(WHAT IS BEING ASKED)
Each line that includes "computer" must be copied from the records.

(INPUT FOR THIS TASK)
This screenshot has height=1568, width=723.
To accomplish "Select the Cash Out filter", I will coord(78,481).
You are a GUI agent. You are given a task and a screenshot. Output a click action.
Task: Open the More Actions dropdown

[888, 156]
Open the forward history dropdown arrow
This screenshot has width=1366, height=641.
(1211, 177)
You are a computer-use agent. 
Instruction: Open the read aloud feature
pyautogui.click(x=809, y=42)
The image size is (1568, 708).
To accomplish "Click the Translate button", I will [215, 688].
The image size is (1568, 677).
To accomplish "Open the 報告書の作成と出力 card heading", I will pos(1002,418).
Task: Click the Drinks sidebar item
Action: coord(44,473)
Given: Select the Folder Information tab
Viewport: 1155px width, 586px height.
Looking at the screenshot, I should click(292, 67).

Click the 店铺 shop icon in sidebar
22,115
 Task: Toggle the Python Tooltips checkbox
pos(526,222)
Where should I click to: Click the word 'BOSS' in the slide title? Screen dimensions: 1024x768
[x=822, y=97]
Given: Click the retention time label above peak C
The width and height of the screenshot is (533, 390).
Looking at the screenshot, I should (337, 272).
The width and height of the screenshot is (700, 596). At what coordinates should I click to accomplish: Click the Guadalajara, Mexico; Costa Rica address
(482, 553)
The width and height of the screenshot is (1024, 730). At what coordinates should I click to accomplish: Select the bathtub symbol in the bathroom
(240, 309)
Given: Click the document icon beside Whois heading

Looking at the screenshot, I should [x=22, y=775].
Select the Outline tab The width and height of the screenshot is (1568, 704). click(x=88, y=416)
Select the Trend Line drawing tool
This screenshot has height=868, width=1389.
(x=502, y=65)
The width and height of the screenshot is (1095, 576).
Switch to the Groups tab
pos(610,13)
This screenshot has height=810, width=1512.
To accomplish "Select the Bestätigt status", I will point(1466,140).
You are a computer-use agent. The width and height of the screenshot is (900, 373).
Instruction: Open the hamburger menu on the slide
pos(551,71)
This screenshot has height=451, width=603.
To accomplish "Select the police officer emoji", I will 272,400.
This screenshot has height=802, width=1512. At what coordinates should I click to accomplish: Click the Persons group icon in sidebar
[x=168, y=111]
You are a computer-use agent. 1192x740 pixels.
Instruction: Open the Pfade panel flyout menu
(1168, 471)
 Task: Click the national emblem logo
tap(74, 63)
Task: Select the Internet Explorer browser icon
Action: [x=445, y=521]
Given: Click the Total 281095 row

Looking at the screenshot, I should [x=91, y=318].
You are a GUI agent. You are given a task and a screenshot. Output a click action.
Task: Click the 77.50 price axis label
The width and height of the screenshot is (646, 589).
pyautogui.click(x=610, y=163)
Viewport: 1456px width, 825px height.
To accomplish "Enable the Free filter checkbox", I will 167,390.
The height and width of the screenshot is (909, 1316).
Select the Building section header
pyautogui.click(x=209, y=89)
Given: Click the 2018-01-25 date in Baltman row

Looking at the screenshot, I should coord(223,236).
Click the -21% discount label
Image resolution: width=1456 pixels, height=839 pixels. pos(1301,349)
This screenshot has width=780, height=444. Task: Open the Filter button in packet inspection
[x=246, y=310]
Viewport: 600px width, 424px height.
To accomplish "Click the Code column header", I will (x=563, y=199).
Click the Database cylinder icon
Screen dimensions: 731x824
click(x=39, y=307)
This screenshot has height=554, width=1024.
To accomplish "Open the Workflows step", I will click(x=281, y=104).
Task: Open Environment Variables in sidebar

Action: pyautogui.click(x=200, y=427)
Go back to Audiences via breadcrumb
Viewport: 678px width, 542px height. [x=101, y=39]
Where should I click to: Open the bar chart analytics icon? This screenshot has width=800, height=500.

(EXERCISE OUTPUT)
You are a computer-use agent. 
You are a computer-use agent. The width and height of the screenshot is (900, 373).
You are a computer-use agent. 1192x740 pixels.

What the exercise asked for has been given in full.